The Adults in the Room

Growing up, I always imagined that there would come a time when, suddenly, I would be an adult. When I would look like the adults around me, talk like them, act like them, and feel like I imagined they felt. Childhood stretched into adolescence, I left for college, lived abroad, took on different workplace responsibilities, got married, and had children of my own. And yet, there never came a point when I suddenly thought, “and now, I’m an adult.” I’m still me. Changes were the drip drip drip of water shaping limestone, not the epochal heaving of tectonic plates. Though I know I’ve changed, it’s hard to see it from the inside. Even having children, that irrevocable milestone of adulthood, makes me feel more like I’m faking it than that I’ve suddenly passed some threshold.

Even from childhood, there were always contemporaries who seemed somehow more mature, more adult than everyone around them. Speaking with them, I felt vaguely uncomfortable or embarrassed, as if they could see past the illusion of chronological age to the overgrown, out of its depth, slightly freaked out child inside. Not all of them have been in leadership roles, though they frequently were, as they’ve tended to be trusted and respected. And not everyone in a leadership role has been one of them, though they’ve usually had some of the characteristics, or wouldn’t have lasted long.
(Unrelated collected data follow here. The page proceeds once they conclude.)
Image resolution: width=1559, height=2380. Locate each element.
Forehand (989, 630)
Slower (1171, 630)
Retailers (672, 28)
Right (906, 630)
I’ve been thinking a lot about what it is that makes these people who they are, and I think it comes down to two critical skills.

Listening

Most people are terrible listeners. When engaged in conversations, they’re biding their time to make their own point, and only listen with an ear to deciding whether to agree or disagree, and whether they can use the other person’s point as supporting evidence, or as a straw man to pull down. Adults, however, are expert listeners. This is frequently discomfiting, for two reasons. The first is that they let you blather on until you’re done. We’re used to being interrupted, so most of us order our thoughts poorly, repeat ourselves, make digressions, and end weakly. Sometimes, we even trail off and don’t finish our final sentences, since we weren’t expecting to have to.
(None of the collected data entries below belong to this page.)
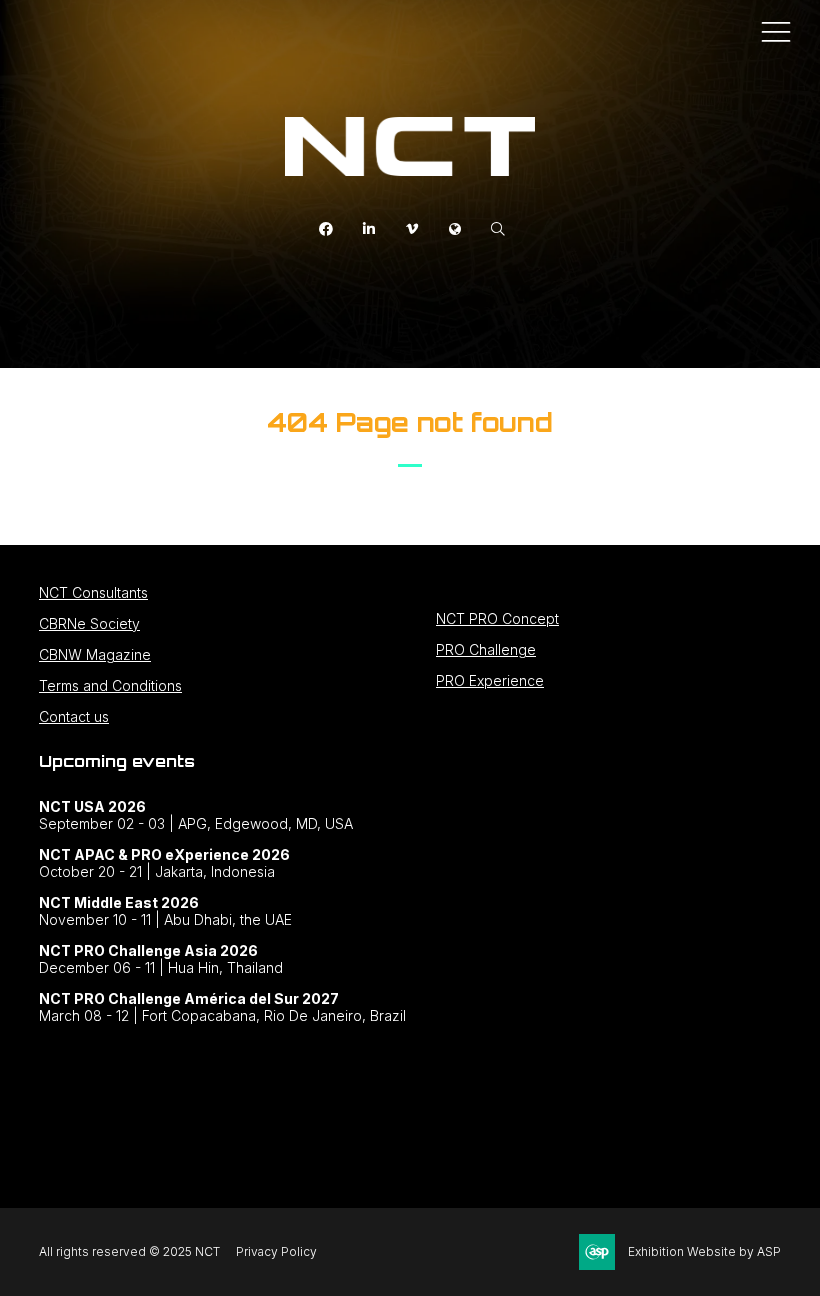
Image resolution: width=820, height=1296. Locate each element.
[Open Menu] (776, 31)
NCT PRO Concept (497, 618)
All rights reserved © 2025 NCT (129, 1251)
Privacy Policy (276, 1251)
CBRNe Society (89, 623)
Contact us (74, 716)
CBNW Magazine (95, 654)
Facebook (326, 229)
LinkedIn (369, 229)
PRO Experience (490, 680)
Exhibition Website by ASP (704, 1251)
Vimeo (412, 229)
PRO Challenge (486, 649)
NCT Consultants (93, 592)
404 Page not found (410, 422)
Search (498, 229)
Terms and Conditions (110, 685)
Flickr (455, 229)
This leads to the second reason. Adults ask extremely good questions. Because they listen to what you say, and because they want to understand what you mean, they ask clarifying questions on points they don’t understand. These questions can seem incredibly insightful, both because they are, and because the experience of having people listen to what you said and ask directly related questions is such a rarity. These questions can even seem like attacks – though they aren’t necessarily meant that way – precisely because they can implicitly point out weaknesses in your argument, understanding, explanation, etc.
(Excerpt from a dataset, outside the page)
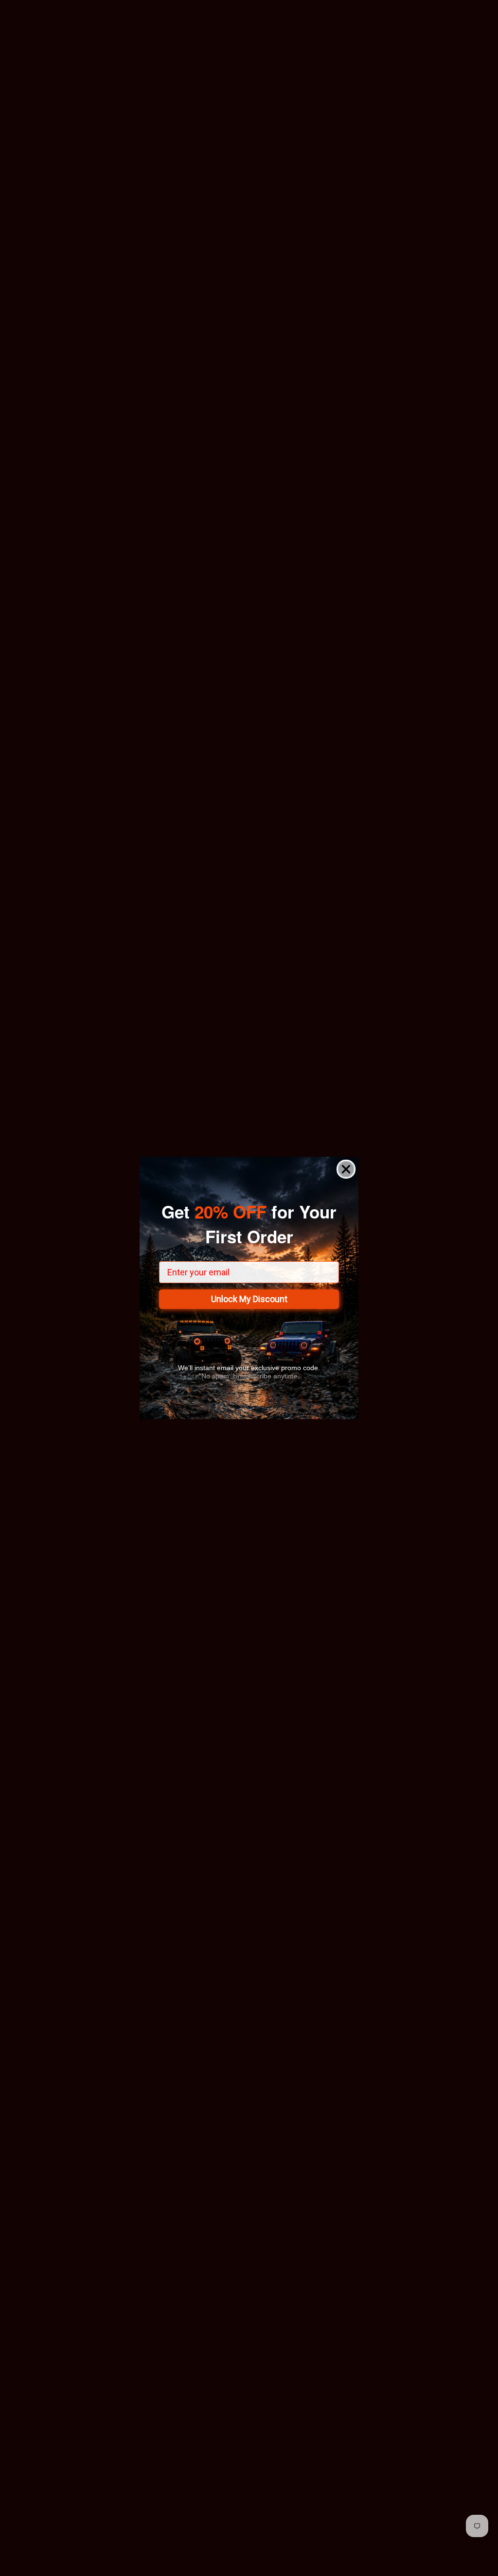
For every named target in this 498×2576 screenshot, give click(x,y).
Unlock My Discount (249, 1299)
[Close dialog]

Think about the journalist interviewers you respect. Most interviewers just go down lists of prepared questions, letting the interviewees get away with any answer, no matter how absurd. But some, a very capable few (Jon Stewart comes to mind), are focused on what’s being said, and follow up relentlessly if they sense a lie or evasion.

Emotional Intelligence

Most of us have sent a late night email we’ve regretted, or responded to a verbal attack in kind. We’ve been defensive when we sensed we were being criticized, and have pointed the finger to try to shift blame. These instinctual reponses are childish and incredibly transparent to everyone around us, and yet they persist, despite the fact that they make bad situations worse. As they say, the cover-up is always worse than the crime.

Adults have managed to learn the secret recipe behind avoiding these traps. Don’t send email after 10 pm. Take a deep breath when angry, and only reply after you know what you’re trying to accomplish. Listen to criticism and ask whether it’s justified – maybe the other person has a point? The only way you’ll know is if you evaluate what they’re saying instead of unthinkingly treating it like an attack. Take the blame when it’s yours (or your team’s, which is the same thing) – if possible, claim it before it’s assigned. This not only demonstrates maturity, it robs your critics of their most powerful weapon.

All of these are specific (if common) examples, but come from a central core of emotional intelligence. Adults aren’t coldly logical Vulcans, but their approach to their emotions is different. They listen to their internal state, are able to identify and question it, and have developed specific processes for overcoming the automatic responses that get us into trouble. They respond to difficult situations on their own terms, instead of letting their responses be externally dictated.

Self Check

Of course, this is a gross oversimplification. We all do better some of the time, worse at others. The people who seem particularly good at these skills can also lose their tempers, get over-excited about their own ideas and stop listening to others, and react defensively when criticized – it just happens less often. If you confronted them with their “adultness,” they’d probably laugh, and while appreciating the compliment, would brush it aside. They know better. And this, perhaps, is the third leg on the stool. The better you get at a skill (and make no mistake, these are learned skills, not magical innate characteristics that you either have, or don’t), the more accurately you can judge your own performance, identify problem areas, and work on them. Adults know when they’ve made mistakes, and instead of shying away from the memories, they use them to get better.